Re-discovering the Rural-Urban Frindge (RUF)

  • The RUF needs to be re-positioned as an opportunity space based on assessments of the needs of the people, place and environment within the RUF itself.
  • The rural aspects of the fringe need to be considered more explicitly in policy and decisions rather than imposing urban expansion models.

Reconnecting the urban and rural divide

  • Agendas, policy frameworks and goals tend to be pursued separately across the urban and rural institutions creating a marked policy and practice ‘disintegration’.
  • The ideas of SP and the EA are jargon-heavy. Our cross-cutting themes of Connections, Time and Values allow professional sectors and publics to engage, interact and participate more effectively within more inclusive and understandable concepts and language.

Improving connections by crossing boundaries

  • The RUF is an ‘edge’ space crossing many boundaries with a complex pattern of explicit and hidden connections. This requires unpacking within and across RUF spaces. Working across multiple scales (national, landscape, local and neighbourhood), sectors (e.g. landscape, nature conservation, economic development) and actors (e.g. planners, developers, environmentalists, communities) is key, yet demands significant changes in work practices and tools to deliver more joined-up responses.

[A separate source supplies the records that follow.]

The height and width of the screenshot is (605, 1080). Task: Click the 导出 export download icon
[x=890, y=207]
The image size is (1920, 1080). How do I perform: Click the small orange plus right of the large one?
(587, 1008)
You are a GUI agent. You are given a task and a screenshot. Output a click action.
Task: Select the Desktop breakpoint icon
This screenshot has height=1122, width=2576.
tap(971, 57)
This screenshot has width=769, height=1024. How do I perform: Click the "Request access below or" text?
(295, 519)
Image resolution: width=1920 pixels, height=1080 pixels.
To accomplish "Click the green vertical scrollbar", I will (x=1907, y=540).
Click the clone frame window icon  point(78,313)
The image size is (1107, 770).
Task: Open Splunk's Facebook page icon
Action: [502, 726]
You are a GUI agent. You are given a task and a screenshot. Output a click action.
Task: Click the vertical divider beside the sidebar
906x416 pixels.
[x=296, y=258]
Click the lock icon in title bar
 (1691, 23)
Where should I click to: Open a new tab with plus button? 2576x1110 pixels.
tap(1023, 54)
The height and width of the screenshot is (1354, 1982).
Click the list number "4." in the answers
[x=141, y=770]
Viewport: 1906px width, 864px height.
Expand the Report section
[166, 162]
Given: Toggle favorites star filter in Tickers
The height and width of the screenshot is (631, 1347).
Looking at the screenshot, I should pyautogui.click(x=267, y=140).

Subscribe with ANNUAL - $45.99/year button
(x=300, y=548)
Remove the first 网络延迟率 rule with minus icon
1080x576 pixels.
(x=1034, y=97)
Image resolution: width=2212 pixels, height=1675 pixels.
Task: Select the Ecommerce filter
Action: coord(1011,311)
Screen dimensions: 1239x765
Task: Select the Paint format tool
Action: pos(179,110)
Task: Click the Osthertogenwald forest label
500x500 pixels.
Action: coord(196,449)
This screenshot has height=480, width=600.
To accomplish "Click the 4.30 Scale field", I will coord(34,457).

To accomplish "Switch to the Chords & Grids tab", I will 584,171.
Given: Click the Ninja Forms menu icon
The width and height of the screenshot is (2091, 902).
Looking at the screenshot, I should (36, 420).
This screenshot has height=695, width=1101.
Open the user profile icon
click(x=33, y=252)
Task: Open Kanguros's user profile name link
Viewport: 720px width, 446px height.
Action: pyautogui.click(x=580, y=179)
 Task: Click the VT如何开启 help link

Adapting for the long term

  • Policymakers often fail to learn from the past when planning for the future. Here, the lack of adequate resources to capture institutional and human capital is significant. For example, research undertaken on the RUF for the Countryside Agency (2000-2006) was only available through personal copies of a project officer.
  • The RUF is a transitory space, defined within short-term thinking but requiring more long term policy and investment opportunities. However, learning from new and experimental approaches is key when planning for uncertainty with partial evidence.

Managing contested values

  • The RUF is valued differently by different people and those values need to be unpacked using monetary and non-monetary approaches. There is a danger that, in decision making we only value what can be easily measured, as opposed to measuring what people really value.

Assessing the implications of policy and decision-making processes for the rural-urban fringe (RUF).